Selected passage:
########

A Brief Tour of the Trees and Forests

421 篇文章 14 订阅

A Brief Tour of the Trees and Forests

Tree methods such as CART (classification and regression trees) can be used as alternatives to logistic regression. It is a way that can be used to show the probability of being in any hierarchical group. The following is a compilation of many of the key R packages that cover trees and forests.  The goal here is to simply give some brief examples on a few approaches on growing trees and, in particular, the visualization of the trees. These packages include classification and regression trees, graphing and visualization, ensemble learning using random forests, as well as evolutionary learning trees. There are a wide array of package in R that handle decision trees including trees for longitudinal studies.  I have found that when using several combinations of these packages simultaneously that some of the function begin to fail to work.

The concept of trees and forests can be applied in many different settings and is often seen in machine learning and data mining settings or other settings where there is a significant amount of data.  The examples below are by no means comprehensive and exhaustive. However, there are several examples given using different datasets and a variety of R packages. The first example uses some data obtain from the Harvard Dataverse Network. For reference these data can be obtained from http://dvn.iq.harvard.edu/dvn/. The study was recently released on April 22nd, 2013 and the raw data as well as the documentation is available on the Dataverse web site and the study ID is hdl:1902.1/21235. The other examples use data that are shipped with the R packages.

rpart

This package includes several example sets of data that can be used for recursive partitioning and regression trees.  Categorical or continuous variables can be used depending on whether one wants classification trees or regression trees. This package as well at the tree package are probably the two go-to packages for trees.  However, care should be taken as the tree package and the rpart package can produce very different results.

01. library(rpart)
02. raw.orig < - read.csv(file="c:\\rsei212_chemical.txt", header=T, sep="\t")
03.  
04. # Keep the dataset small and tidy
05. # The Dataverse: hdl:1902.1/21235
06. raw = subset(raw.orig, select=c("Metal","OTW","AirDecay","Koc"))
07.  
08. row.names(raw) = raw.orig$CASNumber
09. raw = na.omit(raw);
10.  
11. frmla = Metal ~ OTW + AirDecay + Koc
12.  
13. # Metal: Core Metal (CM); Metal (M); Non-Metal (NM); Core Non-Metal (CNM)
14.  
15. fit = rpart(frmla, method="class", data=raw)
16.  
17. printcp(fit) # display the results
18. plotcp(fit) # visualize cross-validation results
19. summary(fit) # detailed summary of splits
20.  
21. # plot tree
22. plot(fit, uniform=TRUE, main="Classification Tree for Chemicals")
23. text(fit, use.n=TRUE, all=TRUE, cex=.8)
24.  
25. # tabulate some of the data
26. table(subset(raw, Koc>=190.5)$Metal)

########

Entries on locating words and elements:
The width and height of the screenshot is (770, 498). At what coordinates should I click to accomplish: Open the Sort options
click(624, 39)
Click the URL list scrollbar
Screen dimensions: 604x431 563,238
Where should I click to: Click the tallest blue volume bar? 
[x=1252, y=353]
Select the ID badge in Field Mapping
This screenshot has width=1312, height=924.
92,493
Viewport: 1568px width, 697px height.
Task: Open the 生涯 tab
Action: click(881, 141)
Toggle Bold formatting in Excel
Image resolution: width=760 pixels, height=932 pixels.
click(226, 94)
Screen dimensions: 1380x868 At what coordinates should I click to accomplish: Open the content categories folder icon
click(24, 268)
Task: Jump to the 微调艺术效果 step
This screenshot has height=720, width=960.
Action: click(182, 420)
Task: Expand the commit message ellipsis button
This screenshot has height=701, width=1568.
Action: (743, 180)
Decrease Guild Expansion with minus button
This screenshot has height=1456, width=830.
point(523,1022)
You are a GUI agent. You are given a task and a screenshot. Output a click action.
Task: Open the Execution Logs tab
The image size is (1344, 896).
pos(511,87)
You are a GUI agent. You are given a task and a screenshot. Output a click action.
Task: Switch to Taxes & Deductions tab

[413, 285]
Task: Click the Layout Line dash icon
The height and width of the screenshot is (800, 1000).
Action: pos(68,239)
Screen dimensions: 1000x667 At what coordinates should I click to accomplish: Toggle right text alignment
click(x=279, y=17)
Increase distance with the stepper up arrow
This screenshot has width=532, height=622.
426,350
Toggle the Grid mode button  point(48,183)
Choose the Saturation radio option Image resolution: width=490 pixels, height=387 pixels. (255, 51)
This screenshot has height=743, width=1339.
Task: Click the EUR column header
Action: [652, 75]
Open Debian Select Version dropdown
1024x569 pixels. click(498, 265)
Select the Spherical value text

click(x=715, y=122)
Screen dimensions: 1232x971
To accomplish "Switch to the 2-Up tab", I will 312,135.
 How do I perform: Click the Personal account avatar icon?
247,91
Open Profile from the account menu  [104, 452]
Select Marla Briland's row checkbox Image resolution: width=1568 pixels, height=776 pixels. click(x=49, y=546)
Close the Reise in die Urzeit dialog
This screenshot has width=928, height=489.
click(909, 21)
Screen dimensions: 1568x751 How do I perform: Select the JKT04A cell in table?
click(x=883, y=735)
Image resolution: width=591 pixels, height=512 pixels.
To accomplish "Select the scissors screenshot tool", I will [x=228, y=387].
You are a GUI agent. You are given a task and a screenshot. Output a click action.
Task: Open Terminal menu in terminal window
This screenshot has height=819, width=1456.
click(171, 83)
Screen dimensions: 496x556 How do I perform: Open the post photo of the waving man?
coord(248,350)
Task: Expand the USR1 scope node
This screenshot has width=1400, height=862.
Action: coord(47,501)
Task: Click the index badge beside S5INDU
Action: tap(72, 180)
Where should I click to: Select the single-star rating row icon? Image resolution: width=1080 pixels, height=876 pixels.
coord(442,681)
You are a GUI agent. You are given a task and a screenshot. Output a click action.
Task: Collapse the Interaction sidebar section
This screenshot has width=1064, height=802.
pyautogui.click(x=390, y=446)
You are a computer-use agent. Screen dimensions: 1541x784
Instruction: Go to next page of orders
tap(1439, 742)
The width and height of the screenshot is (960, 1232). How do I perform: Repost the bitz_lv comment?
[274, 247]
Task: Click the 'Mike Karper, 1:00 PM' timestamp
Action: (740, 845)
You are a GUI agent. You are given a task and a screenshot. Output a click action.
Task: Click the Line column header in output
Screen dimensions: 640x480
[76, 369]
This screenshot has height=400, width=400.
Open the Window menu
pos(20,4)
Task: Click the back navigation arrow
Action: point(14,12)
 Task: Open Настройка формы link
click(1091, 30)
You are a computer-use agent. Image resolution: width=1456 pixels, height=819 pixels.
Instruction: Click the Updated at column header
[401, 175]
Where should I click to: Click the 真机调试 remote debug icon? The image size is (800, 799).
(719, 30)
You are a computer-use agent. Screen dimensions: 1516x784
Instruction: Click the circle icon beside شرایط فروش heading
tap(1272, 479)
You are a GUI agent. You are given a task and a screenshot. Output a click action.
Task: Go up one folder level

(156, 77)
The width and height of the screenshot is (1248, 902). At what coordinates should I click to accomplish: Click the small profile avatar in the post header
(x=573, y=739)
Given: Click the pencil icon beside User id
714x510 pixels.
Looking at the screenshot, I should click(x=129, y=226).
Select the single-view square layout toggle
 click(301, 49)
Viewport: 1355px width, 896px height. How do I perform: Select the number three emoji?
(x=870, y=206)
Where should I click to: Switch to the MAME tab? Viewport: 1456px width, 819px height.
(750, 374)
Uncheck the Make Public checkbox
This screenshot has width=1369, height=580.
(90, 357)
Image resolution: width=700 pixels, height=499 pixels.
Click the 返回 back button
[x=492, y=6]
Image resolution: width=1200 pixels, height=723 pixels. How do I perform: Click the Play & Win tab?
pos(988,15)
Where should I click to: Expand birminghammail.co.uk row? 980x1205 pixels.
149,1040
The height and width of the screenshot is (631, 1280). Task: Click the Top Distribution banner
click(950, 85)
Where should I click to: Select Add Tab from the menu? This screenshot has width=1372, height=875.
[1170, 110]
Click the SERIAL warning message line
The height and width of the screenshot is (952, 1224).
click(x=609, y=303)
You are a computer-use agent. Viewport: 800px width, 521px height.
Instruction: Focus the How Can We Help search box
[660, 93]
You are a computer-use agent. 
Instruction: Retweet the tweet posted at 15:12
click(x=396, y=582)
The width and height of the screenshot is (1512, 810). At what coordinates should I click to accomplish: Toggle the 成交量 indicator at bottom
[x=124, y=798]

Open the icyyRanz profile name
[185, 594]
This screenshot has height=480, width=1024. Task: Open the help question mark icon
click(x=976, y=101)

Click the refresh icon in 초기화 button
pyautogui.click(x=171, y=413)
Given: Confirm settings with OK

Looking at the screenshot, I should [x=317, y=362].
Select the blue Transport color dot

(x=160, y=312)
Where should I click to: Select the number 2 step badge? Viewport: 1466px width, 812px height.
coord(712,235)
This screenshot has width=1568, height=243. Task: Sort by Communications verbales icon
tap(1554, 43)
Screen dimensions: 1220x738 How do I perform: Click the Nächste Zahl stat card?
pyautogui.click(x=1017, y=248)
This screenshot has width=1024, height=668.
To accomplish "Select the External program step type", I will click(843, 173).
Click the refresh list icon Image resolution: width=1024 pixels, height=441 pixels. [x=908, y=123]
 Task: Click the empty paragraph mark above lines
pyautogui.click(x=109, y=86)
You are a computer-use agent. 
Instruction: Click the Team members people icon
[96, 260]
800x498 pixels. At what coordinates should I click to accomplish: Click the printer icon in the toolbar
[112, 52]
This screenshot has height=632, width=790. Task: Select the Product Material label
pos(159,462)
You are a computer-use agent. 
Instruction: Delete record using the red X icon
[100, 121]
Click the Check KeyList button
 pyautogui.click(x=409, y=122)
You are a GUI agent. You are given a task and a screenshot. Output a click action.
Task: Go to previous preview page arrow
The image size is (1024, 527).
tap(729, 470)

########

Instructions to follow: Reproduce word for word the passage in the page on trees and forests in R above that opens with the words "13. # Metal: Core" and closes with "text(fit, use.n=TRUE, all=TRUE, cex=.8)".

Exercise solution:
13. # Metal: Core Metal (CM); Metal (M); Non-Metal (NM); Core Non-Metal (CNM)
14.  
15. fit = rpart(frmla, method="class", data=raw)
16.  
17. printcp(fit) # display the results
18. plotcp(fit) # visualize cross-validation results
19. summary(fit) # detailed summary of splits
20.  
21. # plot tree
22. plot(fit, uniform=TRUE, main="Classification Tree for Chemicals")
23. text(fit, use.n=TRUE, all=TRUE, cex=.8)